Letters for May 11, 2017

Playing kick the can

Re “Rousted once again” by Scott Thomas Anderson (News, May 4):

This article highlights, like the hundreds before it, that our civic leaders do not have any viable solutions to our homelessness problems. This has been an ongoing issue for the last 30 years, and all we have done is to kick the can down the road. World-class city? Not when you have men, women and children living and sleeping on our streets daily, monthly, yearly.

Victor Morales

Sacramento

Tip of the iceberg

Re “Rousted once again,” by Scott Thomas Anderson (News, May 4):

If over 13,000 [homeless people] signed up for the new CalFresh program, when most don’t even have an address or ready access to news, I feel certain that the real number is many times more. As rents continue to go up and the government appears to be working overtime to cut poor folks off at the knees, this problem can only get much, much worse.

George Selkirk

Carmichael

It’s Obama’s fault

Re “Trump gropes repro rights,” by Mozes Zarate (News, May 4):

So let me get this right: The issue is that the reimbursement rates from Medi-Cal (NOT TRUMP) are too low to pay for the services. Then, Obamacare came into effect, causing a huge number of additional “clients,” as stated in the article. The expansion of Medi-Cal was a choice of California fully knowing that federal subsidy ends after a few years and the responsibility for paying for the Medi-Cal expansion rested solely on the state (NOT TRUMP).
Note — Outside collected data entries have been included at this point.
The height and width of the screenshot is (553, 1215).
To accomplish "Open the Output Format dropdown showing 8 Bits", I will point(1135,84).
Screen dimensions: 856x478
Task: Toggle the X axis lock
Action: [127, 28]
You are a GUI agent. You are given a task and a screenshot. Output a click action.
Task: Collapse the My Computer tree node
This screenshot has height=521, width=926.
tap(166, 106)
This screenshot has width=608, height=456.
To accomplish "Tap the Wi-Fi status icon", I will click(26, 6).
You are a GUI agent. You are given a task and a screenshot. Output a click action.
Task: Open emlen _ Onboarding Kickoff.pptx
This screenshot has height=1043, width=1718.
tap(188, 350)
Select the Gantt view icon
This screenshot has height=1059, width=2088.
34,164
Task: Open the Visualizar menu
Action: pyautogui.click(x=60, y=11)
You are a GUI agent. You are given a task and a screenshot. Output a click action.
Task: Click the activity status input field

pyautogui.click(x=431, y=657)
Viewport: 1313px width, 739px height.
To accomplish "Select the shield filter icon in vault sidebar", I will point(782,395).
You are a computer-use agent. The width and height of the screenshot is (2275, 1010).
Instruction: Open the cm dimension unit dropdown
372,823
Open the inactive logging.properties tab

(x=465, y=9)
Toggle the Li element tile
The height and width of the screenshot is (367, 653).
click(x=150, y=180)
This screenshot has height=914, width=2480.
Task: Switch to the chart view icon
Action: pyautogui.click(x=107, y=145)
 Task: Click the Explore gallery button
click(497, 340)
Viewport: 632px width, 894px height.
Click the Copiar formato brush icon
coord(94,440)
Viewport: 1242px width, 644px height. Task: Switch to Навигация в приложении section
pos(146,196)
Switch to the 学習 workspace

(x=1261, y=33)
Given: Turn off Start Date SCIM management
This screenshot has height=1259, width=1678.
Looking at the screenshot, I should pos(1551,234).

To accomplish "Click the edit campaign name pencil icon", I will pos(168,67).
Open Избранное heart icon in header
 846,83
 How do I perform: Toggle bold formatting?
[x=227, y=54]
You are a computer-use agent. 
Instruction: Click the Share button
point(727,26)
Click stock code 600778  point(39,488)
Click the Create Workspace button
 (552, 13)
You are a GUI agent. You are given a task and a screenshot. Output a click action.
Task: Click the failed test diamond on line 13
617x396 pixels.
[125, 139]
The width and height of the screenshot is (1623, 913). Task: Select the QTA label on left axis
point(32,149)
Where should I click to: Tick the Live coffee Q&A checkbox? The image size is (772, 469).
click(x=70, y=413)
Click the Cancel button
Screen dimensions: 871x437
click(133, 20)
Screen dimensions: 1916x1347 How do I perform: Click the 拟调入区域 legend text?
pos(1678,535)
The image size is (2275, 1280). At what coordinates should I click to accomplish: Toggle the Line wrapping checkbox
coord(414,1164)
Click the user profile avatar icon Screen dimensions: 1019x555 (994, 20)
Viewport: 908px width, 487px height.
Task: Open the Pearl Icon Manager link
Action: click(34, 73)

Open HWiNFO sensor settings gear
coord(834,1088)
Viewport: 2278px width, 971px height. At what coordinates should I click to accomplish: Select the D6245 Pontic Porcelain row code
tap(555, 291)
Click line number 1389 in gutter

If anyone is responsible for closing these clinics, it is Obama, by promising more free (to the clients) services, and the Dems in California not wanting to actually pay the tab they previously agreed to pay.

Bill Bixbe

Sacramento

They’ll want revenge

If Trump and the Republicans manage to repeal Obamacare, a lot of people are going to end up dead. And the friends and families of those dead people are going to come looking for the members of Congress who caused their death, and they are not going to be happy.

Marc Perkel

Gilroy

‘Political hatchet job’

The repeal of the Affordable Care Act is a farce and political hatchet job. This is not about health care; this is another Republican witch hunt. House Republican politicians have screwed 10 million Americans out of health care coverage, all in an effort to please and play to an extremist Republican base of Obamahaters.